Ses mots sonnent dans ma tête comme un marteau qui frappe tout mon corps. Je ne peux pas croire qu’elle ait fait ça.

Tu devrais être content, elle ne voulait pas un autre enfant d’un autre mec.

Mais je suis revenu merde !!!

Alors faudra te faire une raison. Une vie sans Marielle ou une vie sans enfants.

Mon corps frissonne lorsque je sens une présence à coté de moi.

- Eh beh, toi aussi tu morfles bien. Me lance Lisa

- Tu veux quoi ? Dis-je en séchant rapidement les larmes au coin de mes yeux.

- Elle te l’a dit n’est ce pas ?

- T’es au courant alors.

- Bien sûr que je suis au courant, elle est venue chez nous au début de sa grossesse lorsque sa mère lui a dit d’avorter car un autre bébé ça n’aurait pas pu être gérable et elle nous a plus jamais quittés.

- Sa mère lui a demandé d’avorter ? Quelle égoïste putain !

- J’accompagnais une des filles pour la même chose lorsque j’ai croisé Marie. Elle était dans la salle d’attente en larmes, on a discuté et je lui ai proposé de venir au centre, qu’elle serait suivie peu importe sa décision. Comme elle se sentait de trop chez sa mère, elle a accepté.

Mon corps frissonne d’imaginer sa souffrance, sa solitude…si j’avais été là…

- On a fait faire les examens, et puis est arrivé le jour de l’intervention, elle était à 11 semaines de grossesse. Elle tremblait comme une feuille assise au bord de son lit avec sa charlotte sur la tête, ses petits chaussons et sa tunique bleue.

Je l’imagine très bien.

- L’infirmière est passée lui poser une perfusion pour dilater le col avant l’intervention.

J’ai envie de gerber d’imaginer le mal qu’on a failli faire à Jennie.

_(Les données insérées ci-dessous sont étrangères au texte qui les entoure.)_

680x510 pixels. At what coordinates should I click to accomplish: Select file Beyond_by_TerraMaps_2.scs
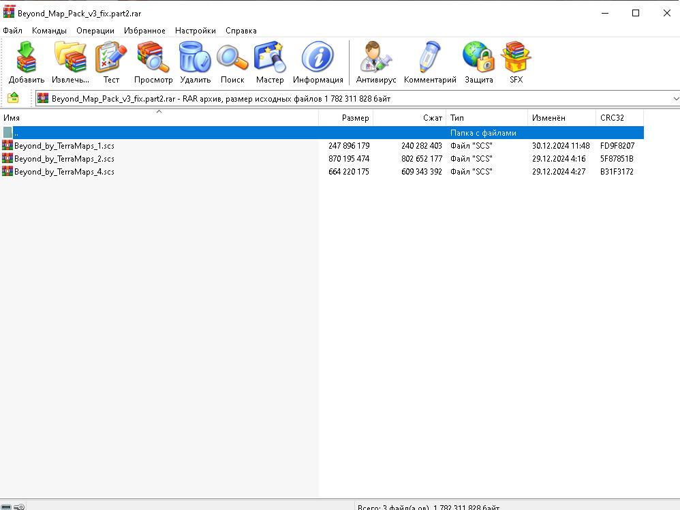pos(64,159)
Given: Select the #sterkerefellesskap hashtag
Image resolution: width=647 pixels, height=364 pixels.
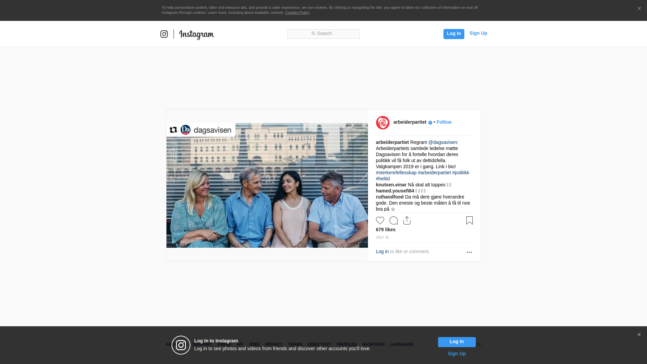Looking at the screenshot, I should point(396,173).
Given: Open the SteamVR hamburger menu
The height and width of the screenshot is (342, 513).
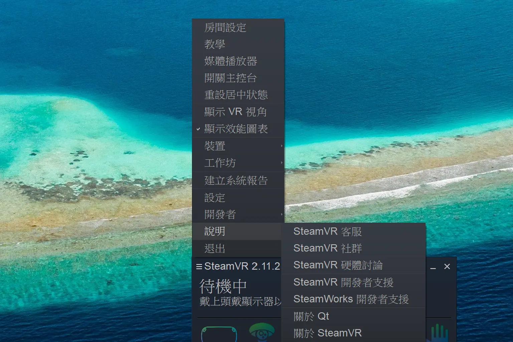Looking at the screenshot, I should coord(200,266).
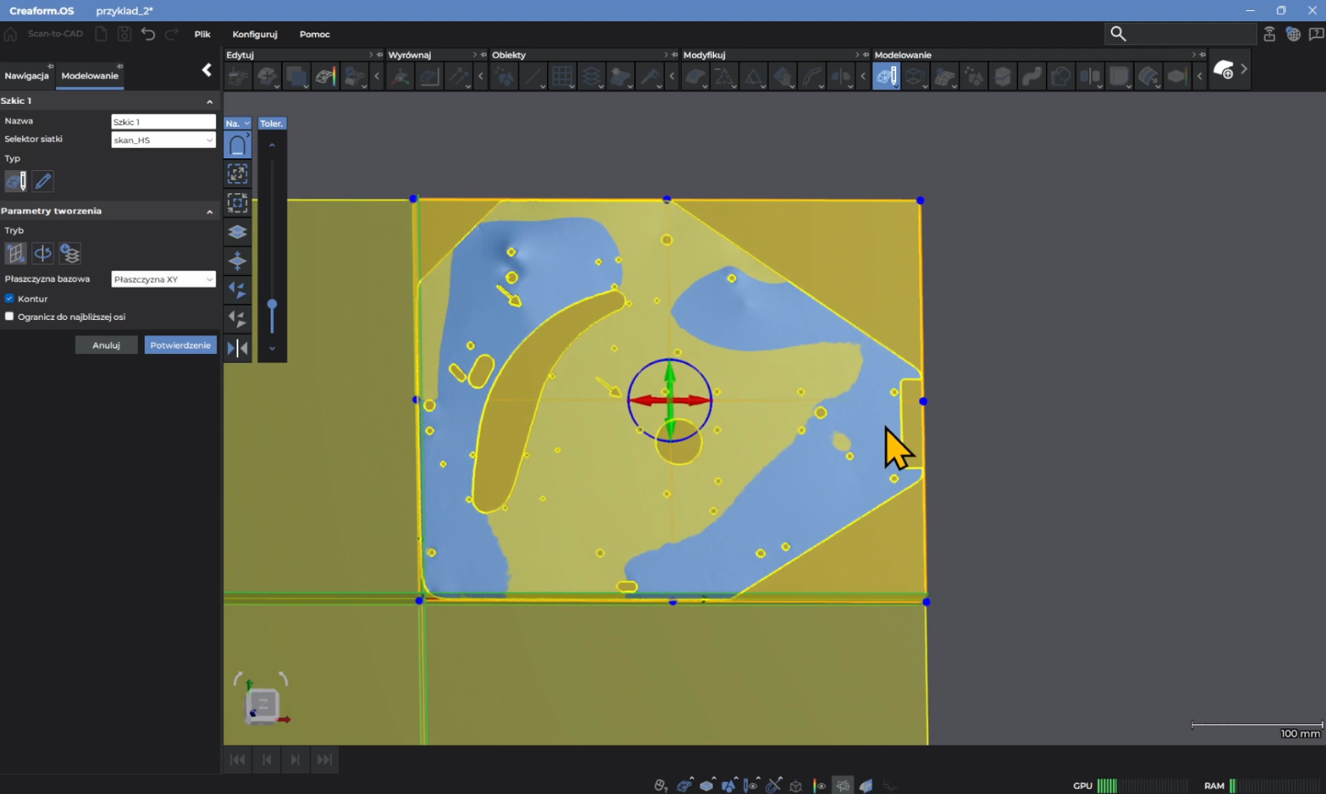The width and height of the screenshot is (1326, 794).
Task: Click the Anuluj button
Action: (x=106, y=346)
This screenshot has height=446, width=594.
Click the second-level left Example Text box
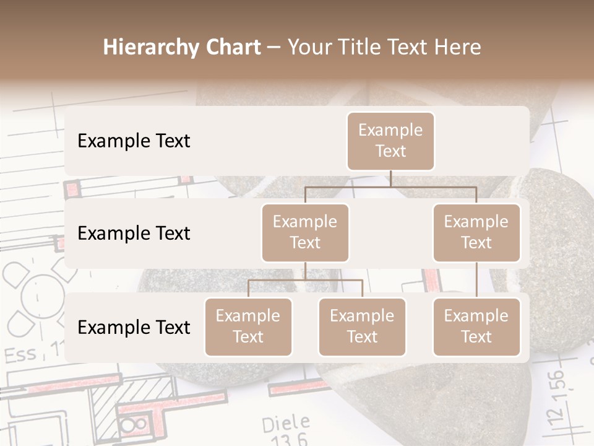[x=305, y=233]
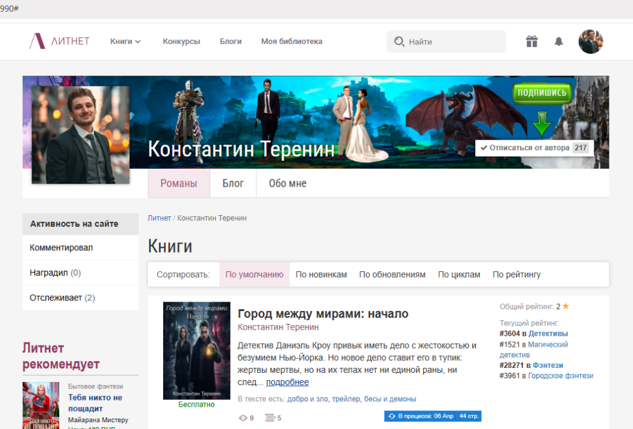Image resolution: width=633 pixels, height=429 pixels.
Task: Open the Обо мне tab
Action: click(x=287, y=184)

- Elle a hurlé de ne pas faire ça, qu’elle ne pouvait pas. Sa décision était prise, elle allait avoir un bébé.

Lisa me sourit.

- Continue. Dis-je

- La grossesse de Marielle s’est bien déroulée, physiquement elle allait bien, mais psychologiquement ça n’allait pas. Elle restait assise sur le rebord de la fenêtre à regarder l’extérieur. Elle faisait ses cours de monitrice educatrice par correspondance à cet endroit et parfois on la retrouvait endormie. Elle t’attendait.

Mon cœur se serre à l’idée qu’elle m’ait attendue si longtemps alors que moi je faisais ma putain de vie !

Tu n’as pas à te le reprocher ça.

- Parle-moi de la naissance de Jennie. Dis-je pour vivre ce moment à travers ses mots, 6 ans plus tard.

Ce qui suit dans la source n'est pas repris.